He called it rapid prototyping back then. Quickly putting together a level just to see if a mechanic works or if the level size works, done before final art.
Have to view failure as a good thing, discovering something you were planning won't work in the minimum time and effort required. Have to be willing to throw away stuff.
Some people don't have the right mindset for it, he at first thought it was an ego thing but it is more like they don't get the journey vs the destination.
Rapid prototyping was used for Fallout, three engines made, voxel 3d and isometric, voxel and 3d were too slow and 3d required very low polygon count to get a decent framerate.
Some art assets in Fallout from before they decided to shift to the 1950s art style were kept if they weren't too jarring. Some assets such as some walls were discarded.
Changing from GURPs required fast changes.
Problem with fast fail is that you can be left with a lot of unfinished material in the game, i.e many systems in Arcanum that were basically in their alpha version due to constant prototyping .
A lot of bosses/publishers can't see the ideas of a prototype because they can't see beyond the basic greybox assets. One would just look at the greybox area and say it was stupid. All their feedback will come back negative, you simply can't show these people prototypes.
Some people can't bear to part with their work, will want to leave to another project after their work is discarded.
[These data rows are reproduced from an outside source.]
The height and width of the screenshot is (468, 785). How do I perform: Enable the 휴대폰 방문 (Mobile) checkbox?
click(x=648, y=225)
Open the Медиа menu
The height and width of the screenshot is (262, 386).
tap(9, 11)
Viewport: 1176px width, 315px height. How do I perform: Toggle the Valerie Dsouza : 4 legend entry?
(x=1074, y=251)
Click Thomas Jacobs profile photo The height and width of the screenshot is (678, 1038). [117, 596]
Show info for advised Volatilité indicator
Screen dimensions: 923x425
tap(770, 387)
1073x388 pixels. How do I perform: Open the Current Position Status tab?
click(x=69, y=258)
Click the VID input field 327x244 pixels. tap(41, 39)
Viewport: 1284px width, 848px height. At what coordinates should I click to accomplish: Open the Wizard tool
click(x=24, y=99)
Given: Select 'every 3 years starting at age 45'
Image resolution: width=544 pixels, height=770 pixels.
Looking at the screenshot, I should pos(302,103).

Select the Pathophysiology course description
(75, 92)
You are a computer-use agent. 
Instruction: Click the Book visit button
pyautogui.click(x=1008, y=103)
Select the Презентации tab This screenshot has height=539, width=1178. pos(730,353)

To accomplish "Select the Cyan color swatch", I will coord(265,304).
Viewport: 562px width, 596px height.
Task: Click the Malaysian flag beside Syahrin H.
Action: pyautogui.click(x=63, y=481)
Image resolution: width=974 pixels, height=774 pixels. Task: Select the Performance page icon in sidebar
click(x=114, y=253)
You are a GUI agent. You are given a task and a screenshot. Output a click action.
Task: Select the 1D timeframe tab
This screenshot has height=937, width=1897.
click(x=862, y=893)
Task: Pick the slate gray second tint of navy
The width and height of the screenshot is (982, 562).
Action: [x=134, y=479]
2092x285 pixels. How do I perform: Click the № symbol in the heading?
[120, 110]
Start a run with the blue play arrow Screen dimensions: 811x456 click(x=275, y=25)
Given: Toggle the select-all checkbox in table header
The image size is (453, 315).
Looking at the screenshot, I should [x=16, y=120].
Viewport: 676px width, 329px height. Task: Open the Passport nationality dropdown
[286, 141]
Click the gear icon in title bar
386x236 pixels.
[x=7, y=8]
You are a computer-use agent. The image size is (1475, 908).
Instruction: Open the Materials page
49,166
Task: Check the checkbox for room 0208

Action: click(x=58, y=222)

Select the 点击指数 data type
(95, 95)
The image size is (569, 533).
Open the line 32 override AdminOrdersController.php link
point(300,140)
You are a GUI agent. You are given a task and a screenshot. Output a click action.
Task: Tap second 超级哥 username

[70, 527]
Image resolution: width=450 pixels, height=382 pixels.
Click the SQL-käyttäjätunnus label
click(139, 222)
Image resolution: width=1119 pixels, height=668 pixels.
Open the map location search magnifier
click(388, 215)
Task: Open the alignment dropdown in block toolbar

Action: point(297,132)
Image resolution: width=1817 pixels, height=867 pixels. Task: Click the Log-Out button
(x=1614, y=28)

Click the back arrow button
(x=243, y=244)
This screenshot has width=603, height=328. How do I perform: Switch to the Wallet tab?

Fast fail can get expensive when the team gets larger (on Fallout it was fine because most of it was just him and when the team grew they already had a clear idea), it can mean paying a lot of people to do things that will be removed, Cain believes there isn't much R&D expense in the gaming industry, mainly just left to the large companies like Blizzard and Valve. They can work on the game until it is finished, most companies work on the game until the budget runs out. Very hard to predict how long a R&D phase can last.
Fast Fail can become a mess if the vision isn't clear, Cain thinks too many people had too much say in things in Carbine and it resulted in a lot of ideas being generated without them going anywhere and converging into one central idea. Just wandering through random ideas.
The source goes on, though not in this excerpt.